The flag of Cape Verde is defined in the country's constitution as five unequal-sized horizontal bands, of which the outermost bands are blue, the bands adjacent to them are white, and the central band is red. The width (height) of the top and bottom blue bands are equal to one half and one quarter of the flag's width, respectively, while the red and white bands are equal to one twelfth (i.e. the ratio is 6:1:1:1:3). The flag is charged on the hoist side with a circle of ten yellow five-pointed stars, the centre of which is located at the intersection of a horizontal line in the middle of the red band and a vertical line positioned three-eighths of the flag's length from the hoist. The constitution does not mention a width-to-length ratio for the flag, but the Cape Verdean government published a graphical guide in 2009 to standardise the display of national symbols, and in it a 2:3 ratio is used. A 2:3 ratio is also used on the Cape Verdean government's website.

The Cape Verdean government gives the following significance to the flag's symbols: blue represents the sky and sea; white and red represent the Cape Verdeans' desire for peace and efforts in nation-building, respectively; and the ten stars represent the archipelago's ten islands, arranged in a circle to symbolise unity.

Construction sheet of the flag of Cape Verde

Standard colours of the flag of Cape Verde
| Colour | Pantone | CMYK | RGB |
|---|---|---|---|
| Blue | 287 C | 100, 89, 8, 2 | 0, 56, 147 |
| White | White | 0, 0, 0, 0 | 255, 255, 255 |
| Red | 186 C | 12, 100, 100, 3 | 207, 32, 39 |
| Yellow | 116 C | 4, 15, 98, 0 | 247, 209, 22 |

== History ==
Portuguese settlers who arrived in 1462 were the first recorded inhabitants of Cape Verde. The islands were under Portuguese colonial rule until independence was granted on 5 July 1975, following the Carnation Revolution in Portugal proper and the end of the Portuguese Colonial War elsewhere in Lusophone Africa. The first Cape Verdean national flag was hoisted the same day the country became independent, but it was not until 19 April 1976 that the flag became official by law.

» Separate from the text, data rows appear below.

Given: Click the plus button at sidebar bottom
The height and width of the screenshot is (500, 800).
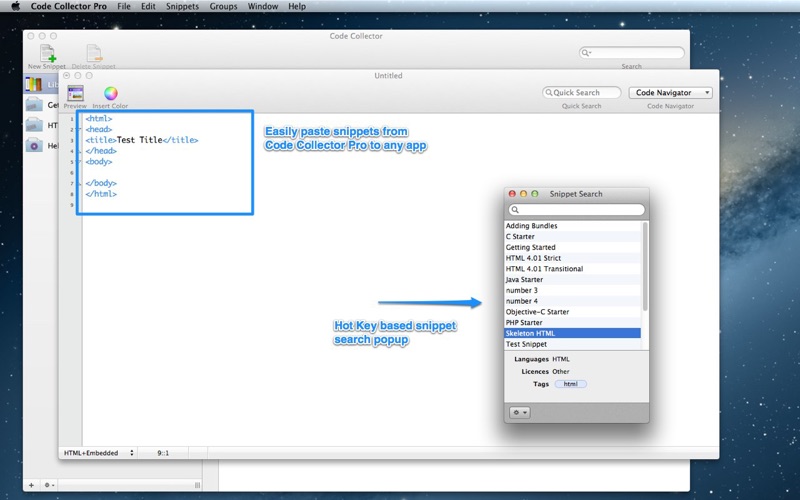Looking at the screenshot, I should click(31, 485).
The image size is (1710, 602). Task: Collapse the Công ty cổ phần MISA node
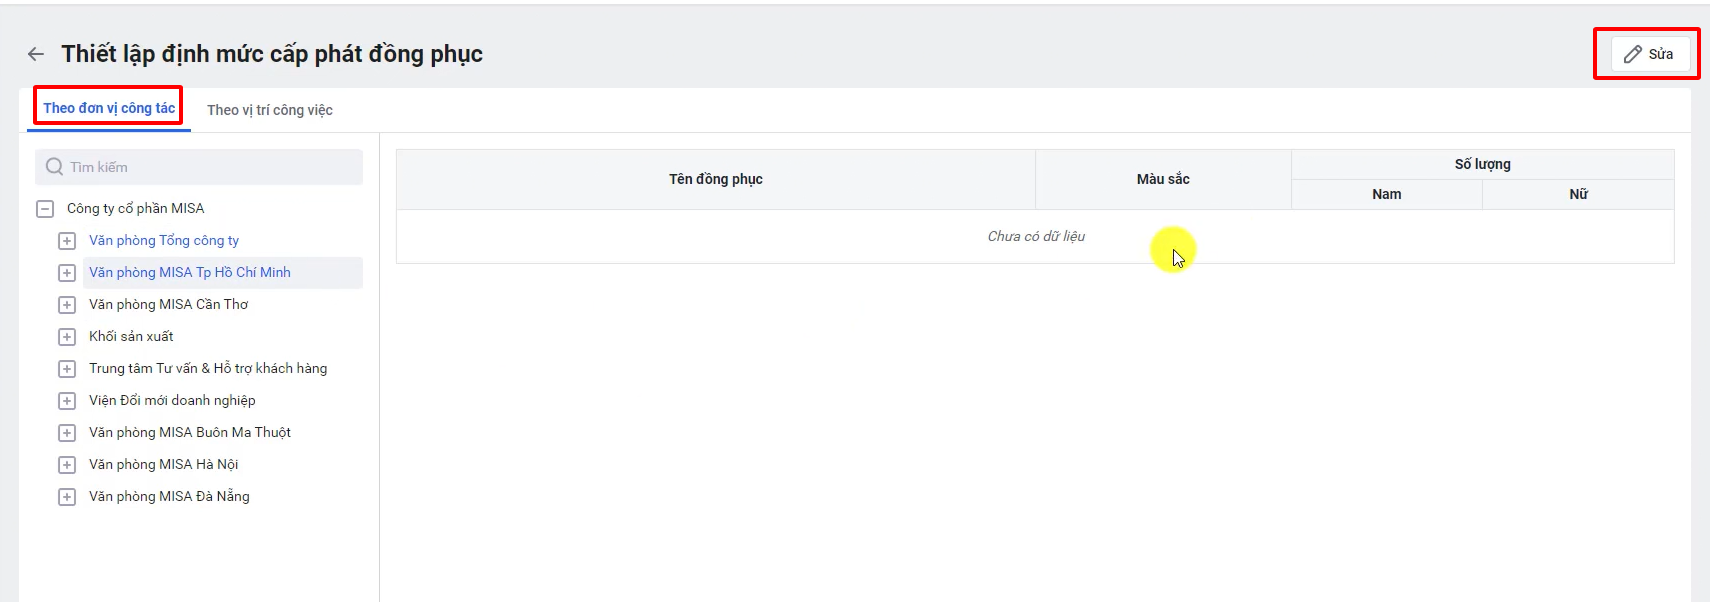(x=45, y=209)
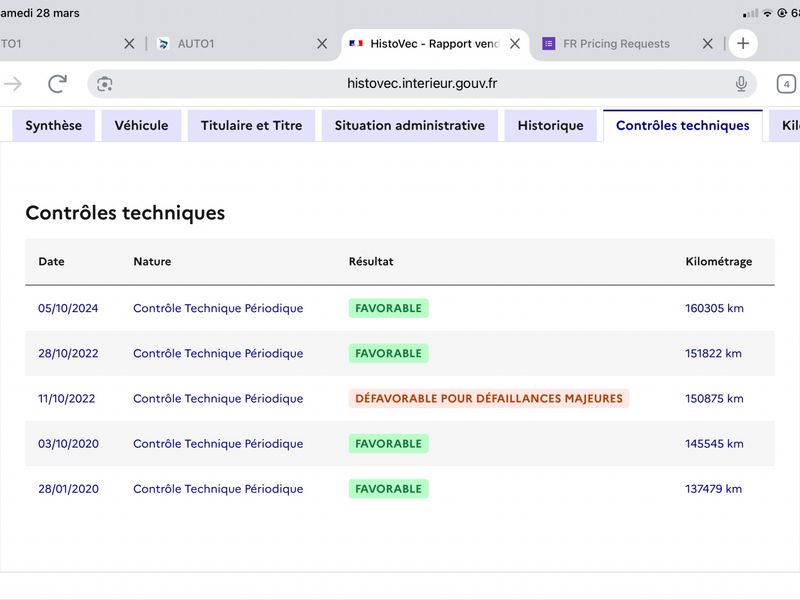Viewport: 800px width, 600px height.
Task: Close the FR Pricing Requests tab
Action: [x=707, y=44]
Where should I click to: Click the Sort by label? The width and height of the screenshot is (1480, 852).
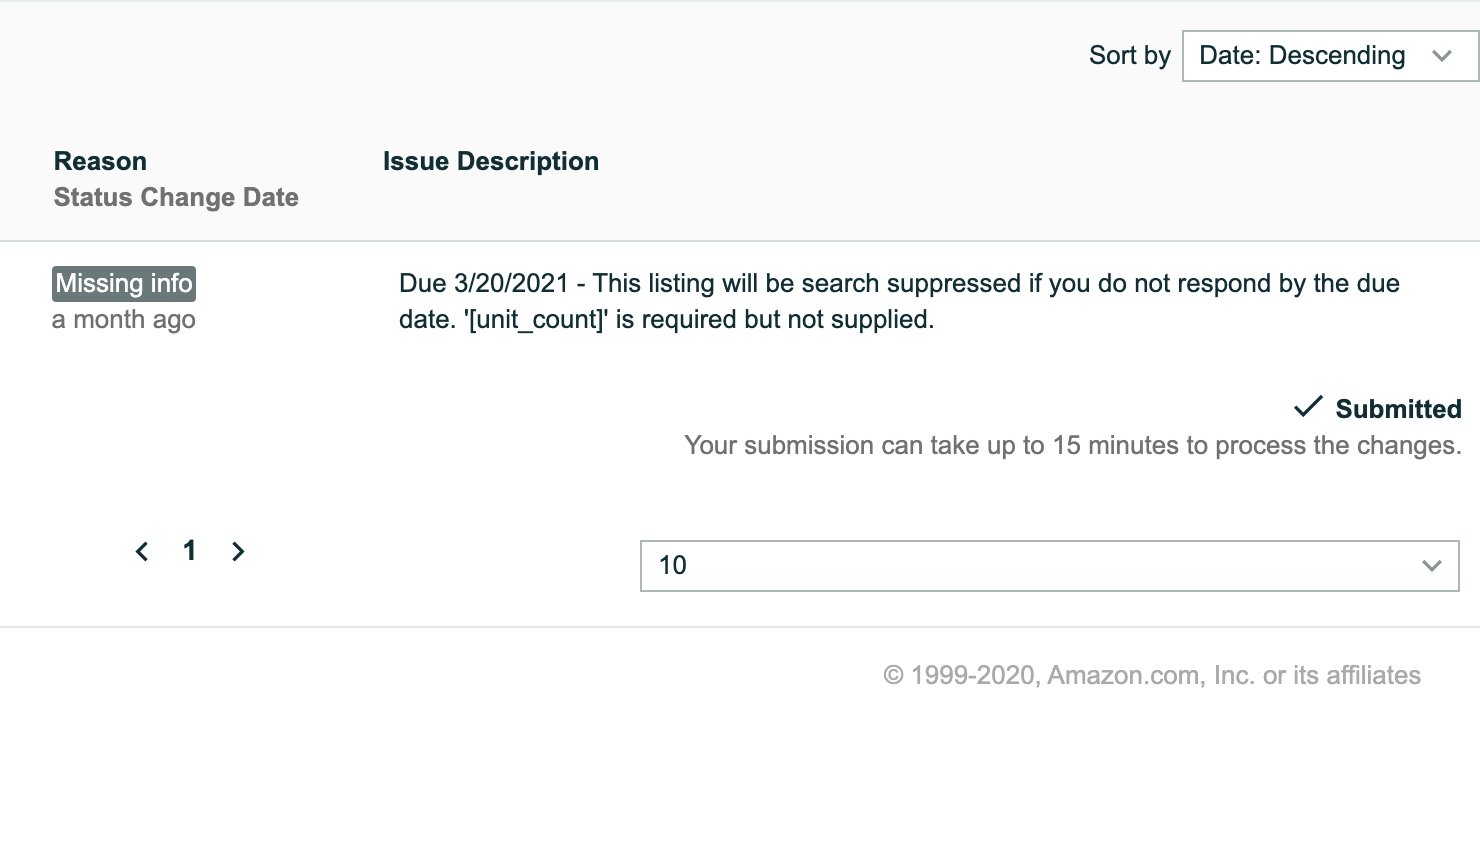1129,56

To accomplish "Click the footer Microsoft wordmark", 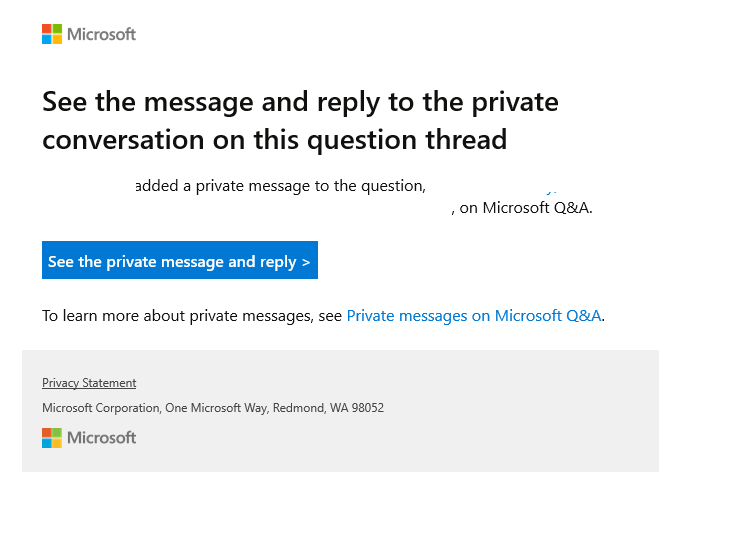I will coord(101,437).
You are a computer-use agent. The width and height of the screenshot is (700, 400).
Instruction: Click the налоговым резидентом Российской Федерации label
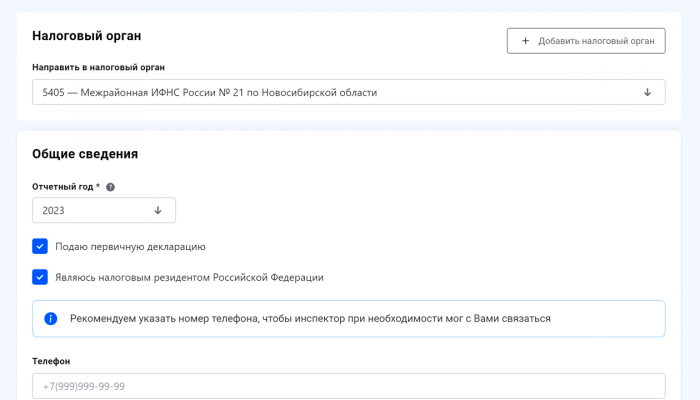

Cape Verde's first flag was based on that of the African Party for the Independence of Guinea and Cape Verde, or PAIGC, which led the country's one-party post-colonial government. Featuring the pan-African colours, it consisted of two horizontal bands of yellow and green, with a vertical red band on the hoist side charged with a black five-pointed star framed by ears of corn and a sea shell. Black symbolised the peoples of Africa "and their hope for dignity, liberty, and peace"; red the blood of those who fought for Cape Verde's independence and development; yellow the nation's culture and well-being; and green the agricultural sector and hope.

In the 1991 two-party election, the liberal Movement for Democracy defeated the African Party for the Independence of Cape Verde (PAICV), which had succeeded the PAIGC in 1980 as the country's sole ruling party. The following year, a contest was held to design a new national flag to symbolise Cape Verde's break with its socialist past. The winning design was created by architect Pedro Gregório, whose stated reason for participating was to create a flag that would not be mistaken for that of another nation, as the existing flag had been for Guinea-Bissau. The constitution was subsequently amended and the current national flag became official on 25 September 1992.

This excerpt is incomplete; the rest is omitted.